▶ [DATA]
# # # # #

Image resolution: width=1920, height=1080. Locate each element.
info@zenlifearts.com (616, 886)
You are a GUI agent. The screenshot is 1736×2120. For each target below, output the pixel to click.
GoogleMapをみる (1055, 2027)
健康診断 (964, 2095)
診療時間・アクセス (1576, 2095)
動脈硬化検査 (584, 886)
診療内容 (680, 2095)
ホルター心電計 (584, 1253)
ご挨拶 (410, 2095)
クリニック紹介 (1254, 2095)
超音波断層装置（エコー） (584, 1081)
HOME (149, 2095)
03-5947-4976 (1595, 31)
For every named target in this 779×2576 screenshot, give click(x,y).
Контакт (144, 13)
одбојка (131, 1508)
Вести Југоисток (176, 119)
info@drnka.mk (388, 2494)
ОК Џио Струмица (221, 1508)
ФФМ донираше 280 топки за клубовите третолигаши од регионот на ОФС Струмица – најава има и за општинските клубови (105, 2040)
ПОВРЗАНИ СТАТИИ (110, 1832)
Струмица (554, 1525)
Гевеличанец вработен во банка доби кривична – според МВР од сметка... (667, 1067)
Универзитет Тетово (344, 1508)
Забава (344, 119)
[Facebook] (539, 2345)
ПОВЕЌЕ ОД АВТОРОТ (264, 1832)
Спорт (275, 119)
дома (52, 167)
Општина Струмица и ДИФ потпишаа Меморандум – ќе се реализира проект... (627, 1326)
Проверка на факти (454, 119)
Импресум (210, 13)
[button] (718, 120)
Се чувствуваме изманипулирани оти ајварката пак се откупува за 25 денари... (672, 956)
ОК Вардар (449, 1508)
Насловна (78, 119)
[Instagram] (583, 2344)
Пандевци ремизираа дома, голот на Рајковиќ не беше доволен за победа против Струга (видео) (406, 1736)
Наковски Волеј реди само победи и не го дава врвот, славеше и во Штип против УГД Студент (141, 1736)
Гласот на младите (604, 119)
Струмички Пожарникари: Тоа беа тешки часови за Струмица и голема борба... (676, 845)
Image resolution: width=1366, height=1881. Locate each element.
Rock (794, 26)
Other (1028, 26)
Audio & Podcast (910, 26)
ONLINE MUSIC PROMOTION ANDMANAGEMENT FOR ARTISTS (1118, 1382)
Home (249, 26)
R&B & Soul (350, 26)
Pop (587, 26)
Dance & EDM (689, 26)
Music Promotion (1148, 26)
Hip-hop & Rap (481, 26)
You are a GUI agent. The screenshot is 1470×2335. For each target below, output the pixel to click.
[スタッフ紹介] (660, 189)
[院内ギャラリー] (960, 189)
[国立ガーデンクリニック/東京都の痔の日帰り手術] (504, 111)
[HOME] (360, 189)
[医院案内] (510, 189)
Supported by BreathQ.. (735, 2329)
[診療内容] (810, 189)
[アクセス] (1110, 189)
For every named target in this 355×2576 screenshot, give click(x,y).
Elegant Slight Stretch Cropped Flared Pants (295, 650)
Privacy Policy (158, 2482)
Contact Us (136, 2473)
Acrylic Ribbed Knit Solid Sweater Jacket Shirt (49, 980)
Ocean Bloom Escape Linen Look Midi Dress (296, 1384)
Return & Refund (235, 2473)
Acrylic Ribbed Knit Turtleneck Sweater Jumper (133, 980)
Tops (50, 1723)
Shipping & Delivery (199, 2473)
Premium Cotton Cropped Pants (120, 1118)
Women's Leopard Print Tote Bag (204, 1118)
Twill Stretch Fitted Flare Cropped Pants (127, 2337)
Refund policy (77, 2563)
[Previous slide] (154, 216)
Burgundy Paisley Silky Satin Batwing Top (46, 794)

# # # # #

▶ [WHAT TO DO] The listing above is to be reproduced without a single change.

▶ [WRITTEN RESPONSE]
Image resolution: width=1920, height=1080. Locate each element.
info@zenlifearts.com (616, 886)
You are a GUI agent. The screenshot is 1736×2120. For each target below, output the pixel to click.
GoogleMapをみる (1055, 2027)
健康診断 (964, 2095)
診療時間・アクセス (1576, 2095)
動脈硬化検査 (584, 886)
診療内容 (680, 2095)
ホルター心電計 (584, 1253)
ご挨拶 (410, 2095)
クリニック紹介 (1254, 2095)
超音波断層装置（エコー） (584, 1081)
HOME (149, 2095)
03-5947-4976 (1595, 31)
For every named target in this 779×2576 screenshot, give click(x,y).
Контакт (144, 13)
одбојка (131, 1508)
Вести Југоисток (176, 119)
info@drnka.mk (388, 2494)
ОК Џио Струмица (221, 1508)
ФФМ донираше 280 топки за клубовите третолигаши од регионот на ОФС Струмица – најава има и за општинските клубови (105, 2040)
ПОВРЗАНИ СТАТИИ (110, 1832)
Струмица (554, 1525)
Гевеличанец вработен во банка доби кривична – според МВР од сметка... (667, 1067)
Универзитет Тетово (344, 1508)
Забава (344, 119)
[Facebook] (539, 2345)
ПОВЕЌЕ ОД АВТОРОТ (264, 1832)
Спорт (275, 119)
дома (52, 167)
Општина Струмица и ДИФ потпишаа Меморандум – ќе се реализира проект... (627, 1326)
Проверка на факти (454, 119)
Импресум (210, 13)
[button] (718, 120)
Се чувствуваме изманипулирани оти ајварката пак се откупува за 25 денари... (672, 956)
ОК Вардар (449, 1508)
Насловна (78, 119)
[Instagram] (583, 2344)
Пандевци ремизираа дома, голот на Рајковиќ не беше доволен за победа против Струга (видео) (406, 1736)
Наковски Волеј реди само победи и не го дава врвот, славеше и во Штип против УГД Студент (141, 1736)
Гласот на младите (604, 119)
Струмички Пожарникари: Тоа беа тешки часови за Струмица и голема борба... (676, 845)
Image resolution: width=1366, height=1881. Locate each element.
Rock (794, 26)
Other (1028, 26)
Audio & Podcast (910, 26)
ONLINE MUSIC PROMOTION ANDMANAGEMENT FOR ARTISTS (1118, 1382)
Home (249, 26)
R&B & Soul (350, 26)
Pop (587, 26)
Dance & EDM (689, 26)
Music Promotion (1148, 26)
Hip-hop & Rap (481, 26)
You are a GUI agent. The screenshot is 1470×2335. For each target below, output the pixel to click.
[スタッフ紹介] (660, 189)
[院内ギャラリー] (960, 189)
[国立ガーデンクリニック/東京都の痔の日帰り手術] (504, 111)
[HOME] (360, 189)
[医院案内] (510, 189)
Supported by BreathQ.. (735, 2329)
[診療内容] (810, 189)
[アクセス] (1110, 189)
For every named target in this 355×2576 screenshot, give click(x,y).
Elegant Slight Stretch Cropped Flared Pants (295, 650)
Privacy Policy (158, 2482)
Contact Us (136, 2473)
Acrylic Ribbed Knit Solid Sweater Jacket Shirt (49, 980)
Ocean Bloom Escape Linen Look Midi Dress (296, 1384)
Return & Refund (235, 2473)
Acrylic Ribbed Knit Turtleneck Sweater Jumper (133, 980)
Tops (50, 1723)
Shipping & Delivery (199, 2473)
Premium Cotton Cropped Pants (120, 1118)
Women's Leopard Print Tote Bag (204, 1118)
Twill Stretch Fitted Flare Cropped Pants (127, 2337)
Refund policy (77, 2563)
[Previous slide] (154, 216)
Burgundy Paisley Silky Satin Batwing Top (46, 794)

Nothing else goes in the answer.